● **Data on locating visible targets**:
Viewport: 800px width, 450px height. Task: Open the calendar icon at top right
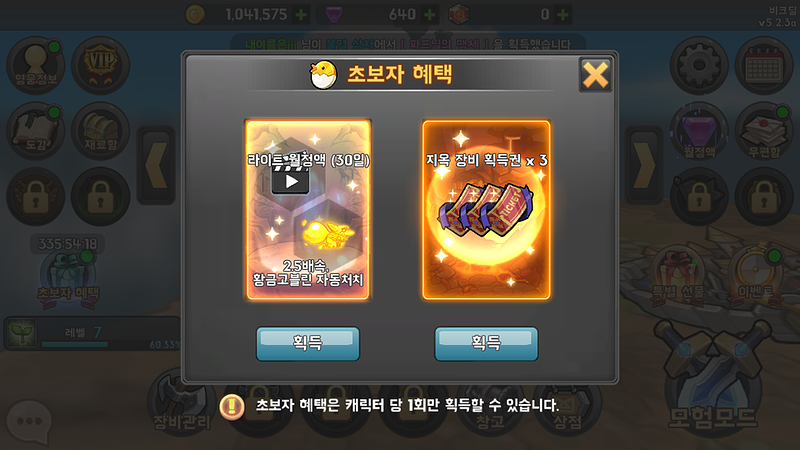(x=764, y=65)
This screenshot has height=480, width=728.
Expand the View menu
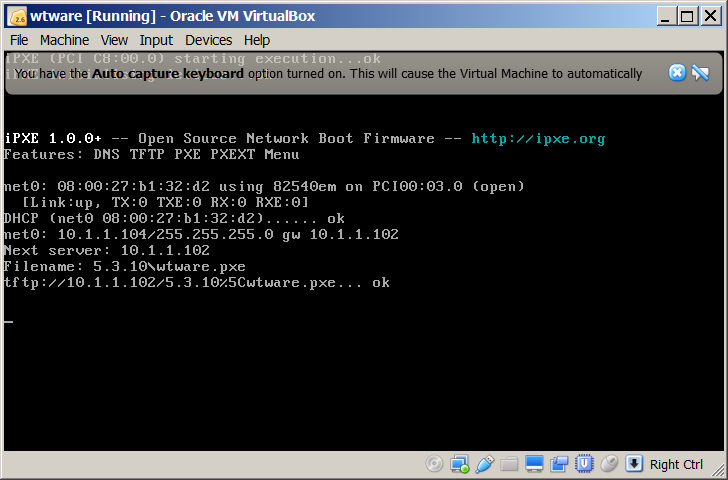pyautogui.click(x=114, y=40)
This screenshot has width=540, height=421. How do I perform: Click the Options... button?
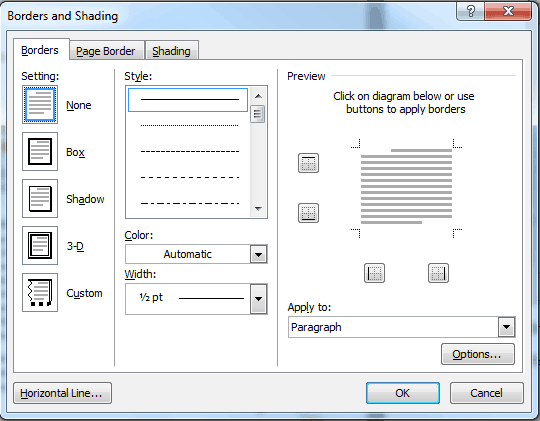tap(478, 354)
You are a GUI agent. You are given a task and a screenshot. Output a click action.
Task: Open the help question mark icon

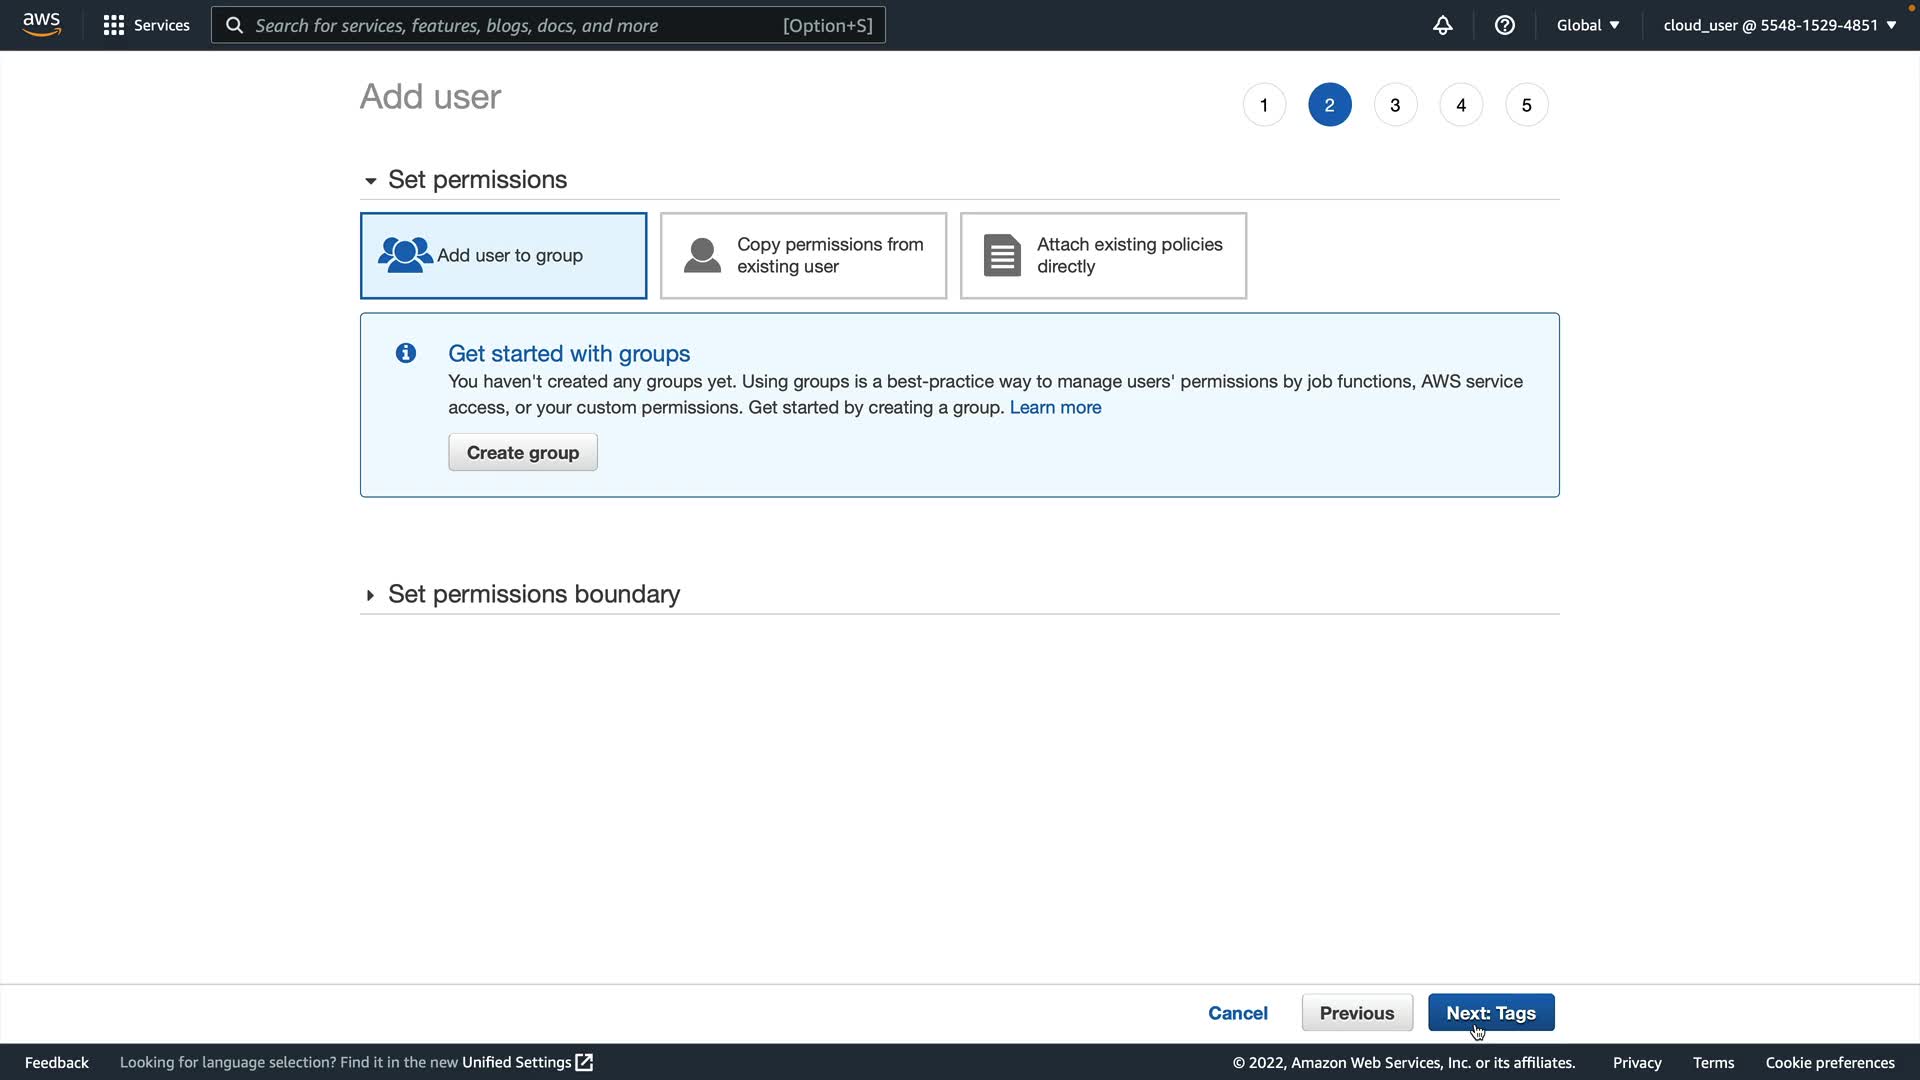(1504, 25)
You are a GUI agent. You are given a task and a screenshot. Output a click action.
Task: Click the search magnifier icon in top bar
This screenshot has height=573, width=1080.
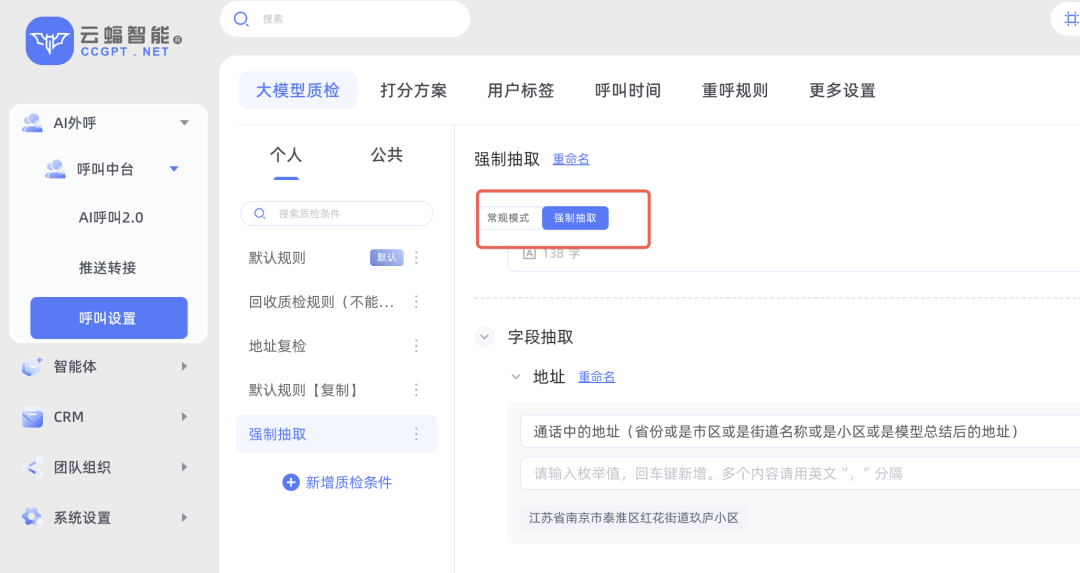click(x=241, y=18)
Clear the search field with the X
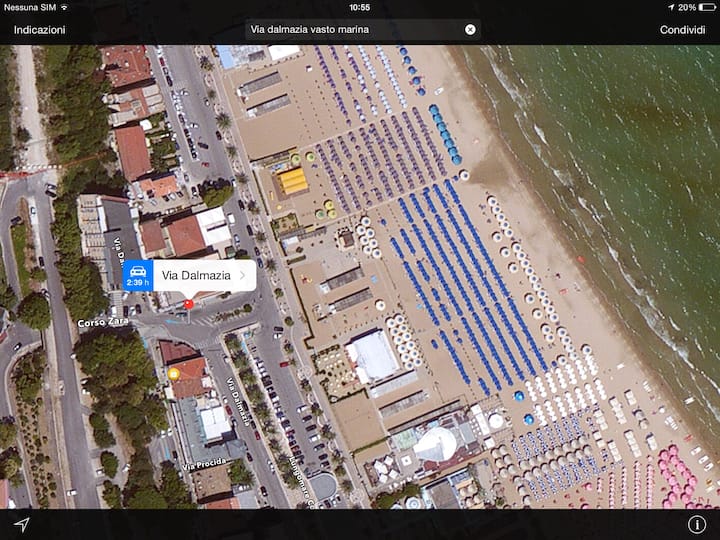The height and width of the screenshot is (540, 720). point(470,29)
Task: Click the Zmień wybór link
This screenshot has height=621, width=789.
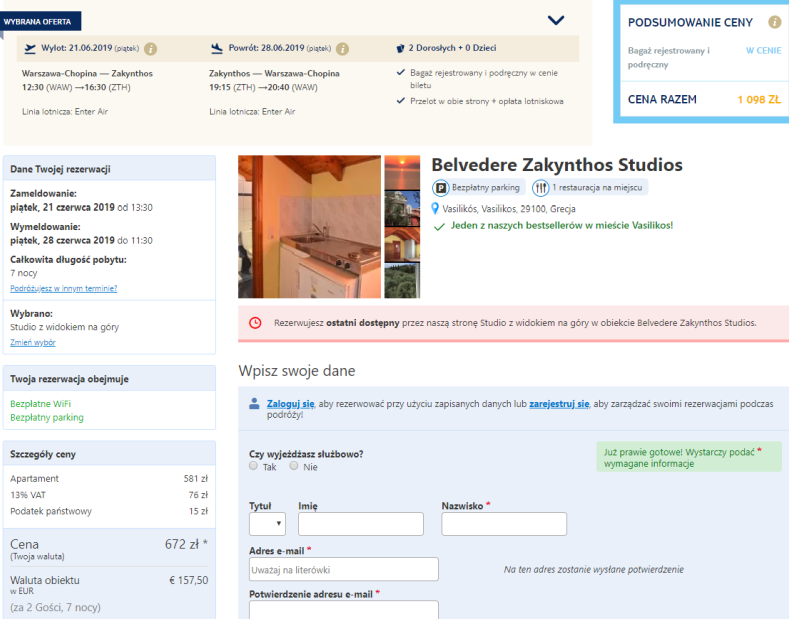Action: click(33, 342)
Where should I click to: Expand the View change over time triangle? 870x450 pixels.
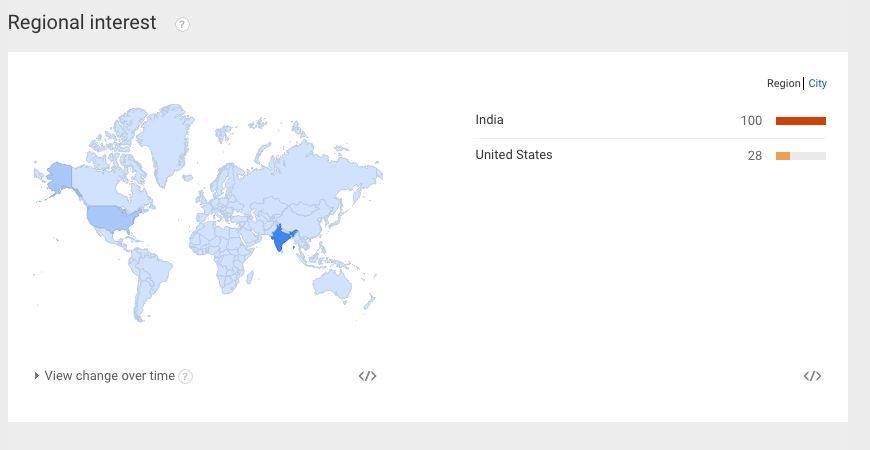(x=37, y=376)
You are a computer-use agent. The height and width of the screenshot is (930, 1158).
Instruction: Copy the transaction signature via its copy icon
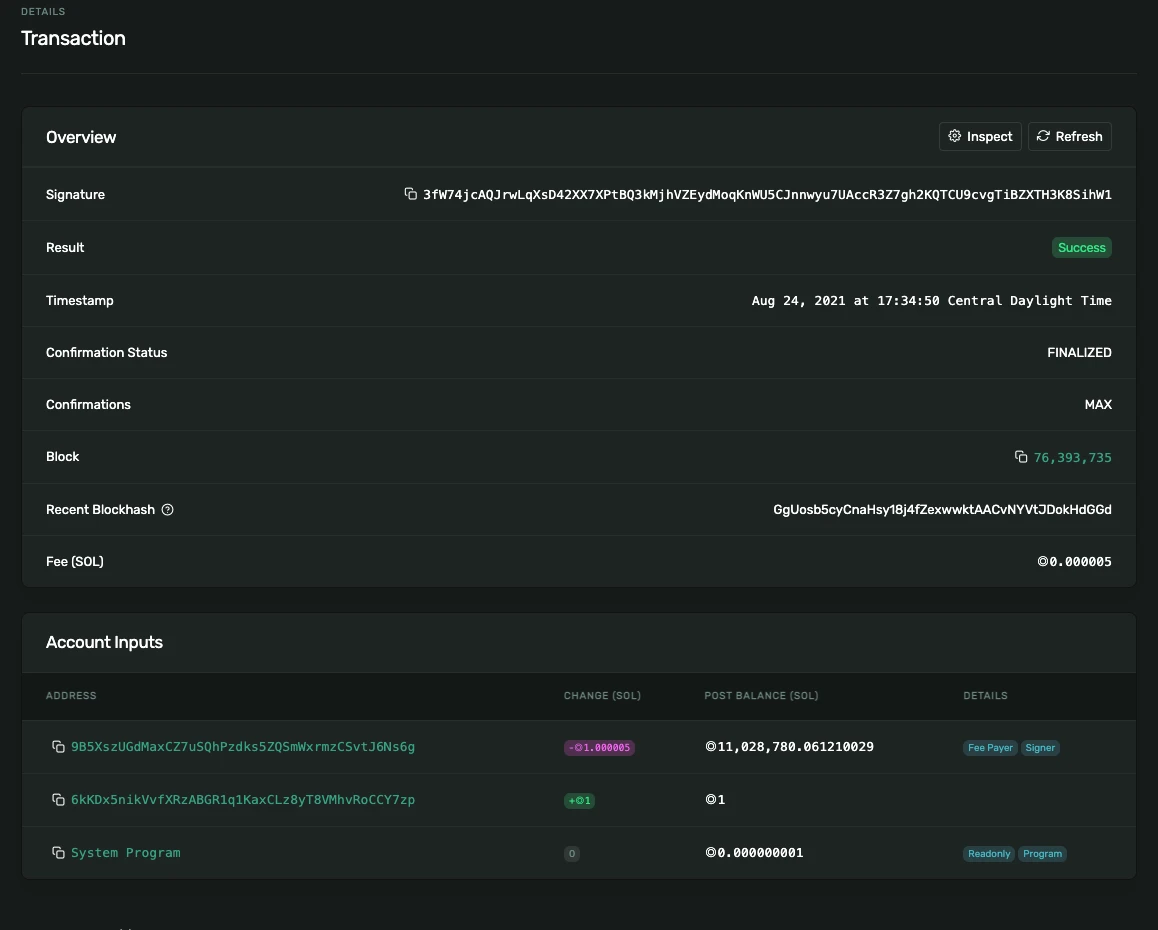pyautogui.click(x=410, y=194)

● **Exercise directions**:
Identify each line in the entries above that contains the word "Expand" and reproduce every such line in full.

● **Task solution**:
Expand the View menu
Where should I click to: Expand the View change over time triangle? 870x450 pixels.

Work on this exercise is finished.